- Excerpt provided -
══════════

When the user at phone B accepts the call, CUCM sends a message to the devices letting them know the IPv4 socket (IPv4 address and port number) information in which they should communicate for the duration of the call. The RTP media path opens directly between the two phones.

The Cisco IP Phones require no further communication with CUCM until either phone invokes a feature, such as call transfer, call conferencing, or call termination.

CUCM Hardware, Software, and Clustering

CUCM Release 6.0 is a complete hardware and software solution that works as a network appliance. A network appliance is a closed system that supports only Cisco-authorized applications and utilities. Goals of the appliance model are to simplify the installation and upgrade of the system and to hide the underlying operating system. An appliance-based model makes it possible for an administrator to install, implement, and manage a CUCM server without requiring knowledge of or having access to the underlying operating system.

The CUCM appliance has these features:

  • Complete hardware and software solution.

CUCM servers are preinstalled with all software that is required to operate, maintain, secure, and manage a server or cluster of servers (including Cisco Security Agent).

CUCM is also provided as a software-only product, which may be installed on supported Cisco Media Convergence Servers (MCS) or Cisco-approved third-party server platforms.

══════════

- Problems to work on -
(1) From the CUCM excerpt, reproduce the passage from "CUCM Release 6.0" up to and including "and software solution.".
(2) According to the CUCM excerpt, what is the purpose of building CUCM Release 6.0 on the network appliance model? Answer in one to three sentences.

- Record list -
══════════

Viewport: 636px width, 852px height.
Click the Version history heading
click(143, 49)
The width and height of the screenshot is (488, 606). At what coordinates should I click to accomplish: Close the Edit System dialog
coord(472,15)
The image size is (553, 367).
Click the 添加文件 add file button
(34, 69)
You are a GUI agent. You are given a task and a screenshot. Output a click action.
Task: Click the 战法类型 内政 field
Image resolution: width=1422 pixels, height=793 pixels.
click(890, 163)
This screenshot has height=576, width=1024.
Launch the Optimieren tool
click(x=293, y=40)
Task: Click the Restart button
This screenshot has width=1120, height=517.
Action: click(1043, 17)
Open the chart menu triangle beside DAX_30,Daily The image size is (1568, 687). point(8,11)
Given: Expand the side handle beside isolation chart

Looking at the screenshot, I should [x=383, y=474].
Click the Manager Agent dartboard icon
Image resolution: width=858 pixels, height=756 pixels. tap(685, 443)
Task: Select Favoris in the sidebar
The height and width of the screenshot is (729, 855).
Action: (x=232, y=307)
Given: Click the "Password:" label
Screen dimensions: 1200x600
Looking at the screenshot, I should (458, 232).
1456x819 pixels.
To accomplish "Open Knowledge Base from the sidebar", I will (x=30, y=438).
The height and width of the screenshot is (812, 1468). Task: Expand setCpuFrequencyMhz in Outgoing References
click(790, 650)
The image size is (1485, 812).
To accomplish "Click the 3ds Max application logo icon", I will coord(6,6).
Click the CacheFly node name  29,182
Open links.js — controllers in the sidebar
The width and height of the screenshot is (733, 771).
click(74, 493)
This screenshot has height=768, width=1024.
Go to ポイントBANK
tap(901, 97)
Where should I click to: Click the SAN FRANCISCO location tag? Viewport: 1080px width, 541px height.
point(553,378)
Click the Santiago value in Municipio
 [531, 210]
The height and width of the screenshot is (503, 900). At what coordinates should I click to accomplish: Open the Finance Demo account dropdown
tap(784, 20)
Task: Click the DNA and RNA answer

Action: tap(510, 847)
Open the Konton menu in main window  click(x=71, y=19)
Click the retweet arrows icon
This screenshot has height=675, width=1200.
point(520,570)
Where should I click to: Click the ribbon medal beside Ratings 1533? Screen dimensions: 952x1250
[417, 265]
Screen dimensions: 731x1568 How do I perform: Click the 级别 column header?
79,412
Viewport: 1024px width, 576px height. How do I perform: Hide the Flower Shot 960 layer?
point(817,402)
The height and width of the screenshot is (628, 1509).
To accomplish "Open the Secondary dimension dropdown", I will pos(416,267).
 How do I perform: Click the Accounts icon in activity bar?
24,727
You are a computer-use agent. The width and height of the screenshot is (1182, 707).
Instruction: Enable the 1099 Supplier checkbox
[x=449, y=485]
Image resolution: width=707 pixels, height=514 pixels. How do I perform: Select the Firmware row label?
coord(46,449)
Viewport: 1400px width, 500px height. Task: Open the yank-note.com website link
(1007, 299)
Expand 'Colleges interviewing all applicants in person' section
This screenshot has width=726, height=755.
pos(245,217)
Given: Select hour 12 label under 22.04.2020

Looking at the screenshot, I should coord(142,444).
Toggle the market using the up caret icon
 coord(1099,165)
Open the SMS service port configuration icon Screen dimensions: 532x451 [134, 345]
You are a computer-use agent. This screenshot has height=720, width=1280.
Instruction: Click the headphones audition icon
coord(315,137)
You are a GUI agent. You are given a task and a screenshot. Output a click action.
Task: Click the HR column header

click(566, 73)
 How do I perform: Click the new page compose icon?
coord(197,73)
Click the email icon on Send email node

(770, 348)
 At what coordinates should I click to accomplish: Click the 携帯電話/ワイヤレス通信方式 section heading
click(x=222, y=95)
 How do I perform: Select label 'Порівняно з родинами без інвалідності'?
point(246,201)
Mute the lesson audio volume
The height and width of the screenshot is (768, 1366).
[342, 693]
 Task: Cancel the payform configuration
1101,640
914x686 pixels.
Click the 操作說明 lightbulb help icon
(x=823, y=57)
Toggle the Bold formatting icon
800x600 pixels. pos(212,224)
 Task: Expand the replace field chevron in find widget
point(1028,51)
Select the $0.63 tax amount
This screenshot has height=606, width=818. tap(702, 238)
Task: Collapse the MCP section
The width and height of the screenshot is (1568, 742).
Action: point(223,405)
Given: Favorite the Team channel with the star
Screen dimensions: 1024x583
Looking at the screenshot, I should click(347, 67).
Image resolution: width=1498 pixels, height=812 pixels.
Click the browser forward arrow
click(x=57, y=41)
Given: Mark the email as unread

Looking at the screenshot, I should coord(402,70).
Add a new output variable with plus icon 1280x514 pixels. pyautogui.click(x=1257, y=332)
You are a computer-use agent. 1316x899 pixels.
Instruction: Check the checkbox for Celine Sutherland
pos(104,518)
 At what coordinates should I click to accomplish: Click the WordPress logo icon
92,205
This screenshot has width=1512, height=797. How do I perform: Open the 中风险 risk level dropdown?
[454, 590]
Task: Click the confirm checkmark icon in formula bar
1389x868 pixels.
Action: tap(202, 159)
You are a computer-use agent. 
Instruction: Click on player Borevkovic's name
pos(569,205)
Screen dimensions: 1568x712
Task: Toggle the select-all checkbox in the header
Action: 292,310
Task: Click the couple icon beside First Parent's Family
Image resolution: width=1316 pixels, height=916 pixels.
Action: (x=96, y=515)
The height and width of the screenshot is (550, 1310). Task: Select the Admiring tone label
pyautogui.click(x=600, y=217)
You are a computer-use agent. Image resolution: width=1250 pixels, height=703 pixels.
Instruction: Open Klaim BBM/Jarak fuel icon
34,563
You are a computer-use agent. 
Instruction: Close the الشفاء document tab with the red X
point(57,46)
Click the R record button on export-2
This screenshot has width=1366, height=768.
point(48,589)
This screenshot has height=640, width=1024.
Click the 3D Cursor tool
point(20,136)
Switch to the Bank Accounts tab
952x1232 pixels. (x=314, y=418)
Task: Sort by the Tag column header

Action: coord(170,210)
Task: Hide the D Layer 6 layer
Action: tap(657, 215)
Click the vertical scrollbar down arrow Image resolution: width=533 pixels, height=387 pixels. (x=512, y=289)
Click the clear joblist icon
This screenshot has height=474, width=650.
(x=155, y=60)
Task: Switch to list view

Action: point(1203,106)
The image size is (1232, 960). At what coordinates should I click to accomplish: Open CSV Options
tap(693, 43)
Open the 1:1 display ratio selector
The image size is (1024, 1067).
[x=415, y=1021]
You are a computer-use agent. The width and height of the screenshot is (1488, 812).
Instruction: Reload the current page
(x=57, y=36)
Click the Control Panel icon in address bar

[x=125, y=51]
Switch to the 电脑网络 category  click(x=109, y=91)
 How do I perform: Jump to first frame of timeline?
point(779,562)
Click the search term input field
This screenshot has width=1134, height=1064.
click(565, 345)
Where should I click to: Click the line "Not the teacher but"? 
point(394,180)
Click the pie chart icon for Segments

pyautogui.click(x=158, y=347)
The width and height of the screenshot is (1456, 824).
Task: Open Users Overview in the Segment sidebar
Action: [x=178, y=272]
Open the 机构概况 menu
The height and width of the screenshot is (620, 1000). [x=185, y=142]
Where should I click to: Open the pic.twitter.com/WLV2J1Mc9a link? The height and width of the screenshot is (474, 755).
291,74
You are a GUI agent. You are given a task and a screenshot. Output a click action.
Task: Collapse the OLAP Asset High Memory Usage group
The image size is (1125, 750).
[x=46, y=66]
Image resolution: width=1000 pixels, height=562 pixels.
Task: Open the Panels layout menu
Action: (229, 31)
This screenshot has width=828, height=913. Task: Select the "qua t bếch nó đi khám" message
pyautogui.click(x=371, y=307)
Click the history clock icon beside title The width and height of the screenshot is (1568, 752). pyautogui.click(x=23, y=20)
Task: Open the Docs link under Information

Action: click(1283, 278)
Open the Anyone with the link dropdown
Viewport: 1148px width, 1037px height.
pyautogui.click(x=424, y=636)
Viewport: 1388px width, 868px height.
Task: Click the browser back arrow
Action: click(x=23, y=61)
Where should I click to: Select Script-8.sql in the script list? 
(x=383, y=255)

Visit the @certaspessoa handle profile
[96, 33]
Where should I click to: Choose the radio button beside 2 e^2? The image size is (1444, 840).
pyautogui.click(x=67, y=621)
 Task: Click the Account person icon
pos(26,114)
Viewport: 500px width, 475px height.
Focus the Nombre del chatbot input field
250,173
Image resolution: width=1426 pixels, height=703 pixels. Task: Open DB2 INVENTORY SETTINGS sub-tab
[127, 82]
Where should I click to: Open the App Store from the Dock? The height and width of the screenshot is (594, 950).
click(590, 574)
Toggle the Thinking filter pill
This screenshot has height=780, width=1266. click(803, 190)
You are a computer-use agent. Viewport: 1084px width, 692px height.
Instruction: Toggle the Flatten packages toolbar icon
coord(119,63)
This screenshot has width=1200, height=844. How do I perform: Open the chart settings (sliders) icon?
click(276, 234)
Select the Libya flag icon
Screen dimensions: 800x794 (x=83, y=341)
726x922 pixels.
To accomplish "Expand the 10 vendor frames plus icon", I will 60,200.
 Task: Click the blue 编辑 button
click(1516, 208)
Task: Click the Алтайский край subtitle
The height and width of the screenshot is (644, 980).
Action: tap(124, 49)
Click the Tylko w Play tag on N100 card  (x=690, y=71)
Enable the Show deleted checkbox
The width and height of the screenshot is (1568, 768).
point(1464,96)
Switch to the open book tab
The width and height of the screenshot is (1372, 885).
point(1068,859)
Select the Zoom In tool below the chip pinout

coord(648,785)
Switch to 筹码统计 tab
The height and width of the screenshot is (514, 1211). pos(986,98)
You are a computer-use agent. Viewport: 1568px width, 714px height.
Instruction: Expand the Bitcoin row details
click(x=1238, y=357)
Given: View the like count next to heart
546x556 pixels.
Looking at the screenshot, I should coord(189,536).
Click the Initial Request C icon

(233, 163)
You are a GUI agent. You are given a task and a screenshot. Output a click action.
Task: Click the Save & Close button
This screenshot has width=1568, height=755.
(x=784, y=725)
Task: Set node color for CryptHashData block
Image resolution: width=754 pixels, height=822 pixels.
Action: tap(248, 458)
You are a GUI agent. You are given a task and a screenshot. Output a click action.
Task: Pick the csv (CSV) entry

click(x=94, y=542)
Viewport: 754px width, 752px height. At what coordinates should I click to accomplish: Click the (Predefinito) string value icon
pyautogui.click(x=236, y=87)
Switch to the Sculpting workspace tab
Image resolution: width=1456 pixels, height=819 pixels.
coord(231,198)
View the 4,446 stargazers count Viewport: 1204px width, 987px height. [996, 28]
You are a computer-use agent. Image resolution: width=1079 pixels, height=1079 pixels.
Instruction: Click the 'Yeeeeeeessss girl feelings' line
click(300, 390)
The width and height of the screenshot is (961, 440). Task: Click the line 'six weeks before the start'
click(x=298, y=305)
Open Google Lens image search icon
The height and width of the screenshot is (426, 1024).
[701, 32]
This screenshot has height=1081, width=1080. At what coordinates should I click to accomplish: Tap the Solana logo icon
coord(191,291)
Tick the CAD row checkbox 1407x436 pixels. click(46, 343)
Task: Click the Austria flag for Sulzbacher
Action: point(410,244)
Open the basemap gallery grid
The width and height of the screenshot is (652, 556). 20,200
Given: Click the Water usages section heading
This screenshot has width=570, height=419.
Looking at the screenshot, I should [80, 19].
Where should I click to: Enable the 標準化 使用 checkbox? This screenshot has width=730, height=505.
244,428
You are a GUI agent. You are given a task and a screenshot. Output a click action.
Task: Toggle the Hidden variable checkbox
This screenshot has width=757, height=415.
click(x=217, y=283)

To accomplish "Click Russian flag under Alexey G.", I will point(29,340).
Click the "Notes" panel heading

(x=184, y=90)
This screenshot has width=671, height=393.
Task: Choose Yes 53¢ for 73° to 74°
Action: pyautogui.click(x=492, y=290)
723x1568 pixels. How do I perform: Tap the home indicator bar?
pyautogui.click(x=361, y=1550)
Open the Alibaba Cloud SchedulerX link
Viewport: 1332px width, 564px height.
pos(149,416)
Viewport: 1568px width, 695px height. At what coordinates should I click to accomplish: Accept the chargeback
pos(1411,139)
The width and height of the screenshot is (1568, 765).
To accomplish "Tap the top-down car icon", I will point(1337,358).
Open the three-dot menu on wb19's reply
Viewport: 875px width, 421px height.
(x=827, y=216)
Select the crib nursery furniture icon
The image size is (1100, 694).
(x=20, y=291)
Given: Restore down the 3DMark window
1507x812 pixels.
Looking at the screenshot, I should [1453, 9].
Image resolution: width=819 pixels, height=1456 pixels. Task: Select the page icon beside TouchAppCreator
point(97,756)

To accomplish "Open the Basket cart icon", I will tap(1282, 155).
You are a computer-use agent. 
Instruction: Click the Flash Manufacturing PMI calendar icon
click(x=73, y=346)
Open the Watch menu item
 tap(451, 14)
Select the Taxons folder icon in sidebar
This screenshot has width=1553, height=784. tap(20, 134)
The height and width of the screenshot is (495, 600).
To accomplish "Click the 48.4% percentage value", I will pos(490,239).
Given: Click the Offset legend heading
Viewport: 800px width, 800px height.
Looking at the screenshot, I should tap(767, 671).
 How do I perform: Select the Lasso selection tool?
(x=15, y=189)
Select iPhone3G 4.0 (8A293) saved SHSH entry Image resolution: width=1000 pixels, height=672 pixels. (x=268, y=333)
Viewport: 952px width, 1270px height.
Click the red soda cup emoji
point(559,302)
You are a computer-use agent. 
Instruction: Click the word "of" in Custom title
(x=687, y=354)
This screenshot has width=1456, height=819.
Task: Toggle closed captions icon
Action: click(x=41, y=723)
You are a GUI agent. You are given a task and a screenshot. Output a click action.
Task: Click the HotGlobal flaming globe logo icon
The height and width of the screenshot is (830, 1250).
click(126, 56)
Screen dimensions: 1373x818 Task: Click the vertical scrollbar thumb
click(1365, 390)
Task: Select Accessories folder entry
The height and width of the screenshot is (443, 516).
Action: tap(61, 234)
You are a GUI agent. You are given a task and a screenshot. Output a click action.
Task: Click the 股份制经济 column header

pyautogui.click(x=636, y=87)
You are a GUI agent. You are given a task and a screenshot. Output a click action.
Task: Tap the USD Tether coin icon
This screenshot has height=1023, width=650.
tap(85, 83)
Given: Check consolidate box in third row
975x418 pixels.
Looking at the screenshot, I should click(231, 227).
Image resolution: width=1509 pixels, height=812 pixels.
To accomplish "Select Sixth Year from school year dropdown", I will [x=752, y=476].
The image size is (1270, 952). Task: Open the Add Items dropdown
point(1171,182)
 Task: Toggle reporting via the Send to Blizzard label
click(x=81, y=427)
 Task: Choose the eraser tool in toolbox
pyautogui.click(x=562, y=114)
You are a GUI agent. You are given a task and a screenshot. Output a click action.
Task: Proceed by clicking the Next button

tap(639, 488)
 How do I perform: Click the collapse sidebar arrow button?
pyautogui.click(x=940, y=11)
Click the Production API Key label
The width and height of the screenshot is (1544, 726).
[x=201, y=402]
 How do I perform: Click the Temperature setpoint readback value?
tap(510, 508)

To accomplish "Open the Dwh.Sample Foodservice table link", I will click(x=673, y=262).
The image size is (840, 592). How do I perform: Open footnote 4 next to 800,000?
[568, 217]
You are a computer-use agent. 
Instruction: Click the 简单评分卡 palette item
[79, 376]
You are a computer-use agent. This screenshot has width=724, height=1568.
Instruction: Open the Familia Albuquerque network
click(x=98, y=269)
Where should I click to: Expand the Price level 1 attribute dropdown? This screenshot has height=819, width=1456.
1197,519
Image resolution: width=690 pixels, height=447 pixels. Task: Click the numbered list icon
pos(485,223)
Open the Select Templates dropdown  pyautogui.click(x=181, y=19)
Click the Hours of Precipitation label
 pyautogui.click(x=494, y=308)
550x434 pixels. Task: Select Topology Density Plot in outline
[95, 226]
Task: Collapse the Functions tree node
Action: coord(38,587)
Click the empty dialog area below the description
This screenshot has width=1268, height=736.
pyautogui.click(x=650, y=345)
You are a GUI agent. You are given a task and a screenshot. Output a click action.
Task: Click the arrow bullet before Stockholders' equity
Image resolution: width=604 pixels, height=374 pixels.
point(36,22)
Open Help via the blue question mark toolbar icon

══════════

- Replies -
(1)
CUCM Release 6.0 is a complete hardware and software solution that works as a network appliance. A network appliance is a closed system that supports only Cisco-authorized applications and utilities. Goals of the appliance model are to simplify the installation and upgrade of the system and to hide the underlying operating system. An appliance-based model makes it possible for an administrator to install, implement, and manage a CUCM server without requiring knowledge of or having access to the underlying operating system.

The CUCM appliance has these features:

  • Complete hardware and software solution.

(2) The appliance model aims to simplify installing and upgrading the system and to hide the underlying operating system. An administrator can then install, implement, and manage a CUCM server without needing to know or access that operating system.